An increased government interest in the privatization of health care services, as one of the dominant health policies, has become apparent in recent years (7). However at the present the role of privatisation appears to be limited as it doesn’t seem to adequately address efficiency, equity and how to protect patients against high cost services. Thus, enhancing the role of the private sector without addressing in detail its potential consequences may lead to further deterioration particularly in terms of equity of access. Moreover, the current objectives of five-year developing plan for health care system confirm that the ministry is still looking for ways to reduce out of pocket spending of the patients. This privatization policy does not seem to help the ministry to achieve its targets.

The results of this study emphasize that the healthcare market in Iran continues to face a wide range of complex financial issues. The ministry needs a clear, accurate and comprehensive policy to achieve the optimum trade-off between enhancing the health of the Iranian population and supporting health insurance organisations on the one hand, and providing cost effective high quality health care services on the other hand.

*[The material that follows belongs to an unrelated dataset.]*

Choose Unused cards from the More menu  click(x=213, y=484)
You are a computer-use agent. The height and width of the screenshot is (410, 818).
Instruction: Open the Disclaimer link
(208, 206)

The establishment of a clear unifying national health policy would enable detailed consideration of the extent to which the established objectives are coherent and achievable. Such a policy should aim to achieve the goals of the health policy and should be based on evidence based medicine and Health Technology Assessment, rather than political pressures and tensions.

In conclusion, the health care market in Iran continues to face a range of financial issues, which increased the difficulty of achieving its defined healthcare objectives. In addressing these difficulties, further privatization of health care services can only play a limited role in managing such challenges at the time being. The first and most important step toward solving such challenges is to develop and implement a rational, feasible, and comprehensive policy that effectively addresses the current challenges and carefully considers the impact of the policy on the government, health insurance organizations, and patients. Such an approach supported by a rigorous economic analysis of the priorities and trade off inherent in the system would help health policy makers to confront the challenges of the system and to achieve their desired objectives more effectively.

Ethical considerations

Ethical issues (Including plagiarism, Informed Consent, misconduct, data fabrication and/or falsification, double publication and/or submission, redundancy, etc) have been completely observed by the authors.


Authors thank Iranian Ministry of Health for sponsoring Majid Davari’s PhD project. The authors declare that there is no conflict of interests.